ISS attendees check out a Kornit Avalanche HD6 printer.

ISS attendees check out a Kornit Avalanche HD6 printer.


ISS: Serving Boutique Biz at Crowded Show


Next Level booth at ISS

LONG BEACH, Calif.—Designers Freddie Rojas and Tina Rani walked the recent Imprinted Sportswear Show at the Long Beach Convention Center to research machines that could tailor their printing services to boutique lines. “People want customization,” Rojas said. “It doesn’t look like everything else.”

For them, small is beautiful. “Screen-printing on demand is where it’s at,” Rani said. “We’re thinking about taking everything in-house to make small lines.”

Many other designers, garment printers and entrepreneurs at the show were searching for ways to support making small garment runs at the large show, which took place Jan. 19–21.

This annual show focuses on screen-printing techniques, machines and ideas for T-shirts and basic clothing that employ graphics, embellishments and embroideries. The exhibit has been a traditional showcase for big screen-printing machines that deal with more volume.

This year, more than 24,000 people pre-registered for the show, where booth space was sold out, said Joshua Carruth, a trade-show director for Emerald Expositions, which organizes ISS.


Tiffany Rader Spitzer, a technical screen-print consultant, speaks at ISS’s Arena section.

Attendance almost doubled over last year, when ISS took place during one of the worst rainstorms of the year. Rain was so heavy that the 110 Freeway flooded a few miles north of Long Beach. Still, 14,000 people reportedly attended last year’s show, according to ISS management.

Even though more people are searching for machines for smaller runs, traditional screen printers, which cater to businesses doing big volume, were still a large presence at the show, ISS vendors said. But there were many exhibitors looking to work with smaller businesses.

Brothers Ryan and Mark Palmer of CaliDTG in La Habra, Calif., reshaped their garment-printing business in 2016 by investing in smaller garment printers, riding a wave of businesses doing smaller orders for the direct-to-consumer market.

Ryan Palmer said this business is growing because many larger screen printers won’t work on an order unless it has a minimum of more than 500 pieces.

With smaller runs in mind, S.Roque of Portugal exhibited the Roq Hybrid, a direct-to-garment machine that can work with glitter and foil details to print on shirts.

Technology company Epson also got involved in the direct-to-garment-printing game. At ISS, it exhibited its new direct-to-garment printer, the SureColor F2100. Tim Check, senior product manager of Epson America Inc., said the SureColor F2100 was an improvement on past models. “The SC-F2100 delivers on reduced maintenance while providing increased speed and efficiency with newly developed print modes to help customers increase business needs.”
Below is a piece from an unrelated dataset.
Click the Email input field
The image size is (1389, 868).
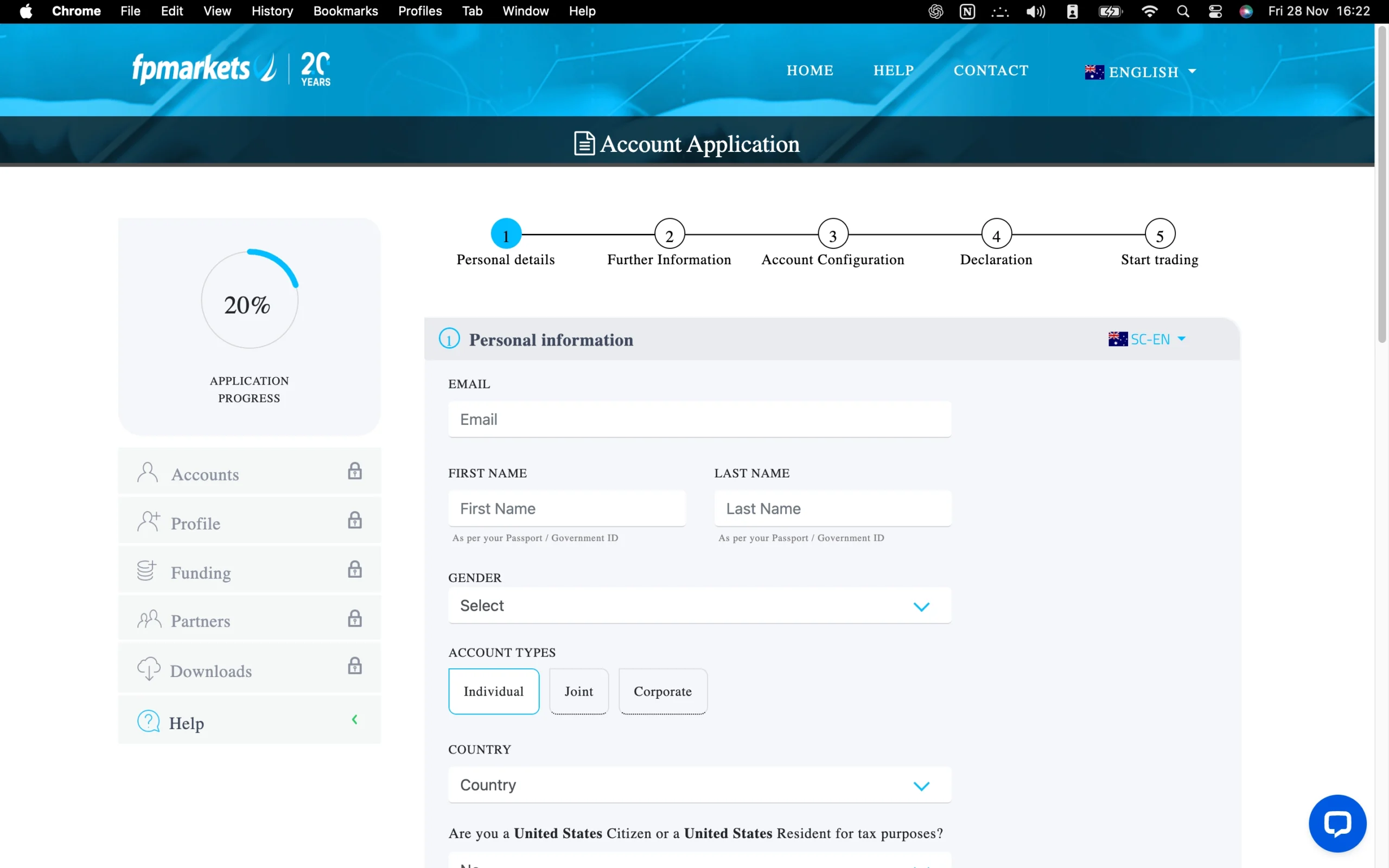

Israeli manufacturer Kornit Digital exhibited the Avalanche HD6 direct-to-garment printing system. It was the North American trade-show debut for the printer, which uses less ink than other machines and requires little setup time, said Kornit’s Ryan Kurek, director of marketing for Kornit’s North America office. Less ink reduces printing costs, he said.

Bigger booths

Jeremy Morillo, senior account executive for Next Level Apparel, headquartered in Gardena, Calif., said the company expanded the footprint of its booth this year by more than doubling it to a 30-by-50 booth.


Dov Charney at ISS booth for Los Angeles Apparel

This was the second time that Next Level exhibited its “Festival Collection.” The basics line is influenced by the lifestyle of music festivals, including the Coachella Valley Music and Arts Festival in Indio, Calif. Morillo said the line’s silhouettes this year were looser than typical basics and employed more unique colors.

Los Angeles’ Bella + Canvas label had a bigger 20-by-40-foot booth to show its new Heather Prism line.

This year, US Blanks of Los Angeles had two booths compared to one last year. One booth was located on the main trade-show floor while a second was located in the Arena section, which had a food truck, open-meeting space and extra real estate for vendors. US Blanks showed its new velour garments and its “destroyed” T-shirts.

“The show is growing,” said Kevin Kelly, US Blanks’ chief executive officer. “Getting premium space is impossible. When this thing opened up, we were front and center.”

A traditional exhibitor at the show is Gildan, headquartered in Montreal. The company, which acquired the American Apparel brand name last year, introduced the Gildan Heather line, featuring a heavier cotton with a softer feel.

Los Angeles Apparel’s Dov Charney showed T-shirts made with an enzyme wash.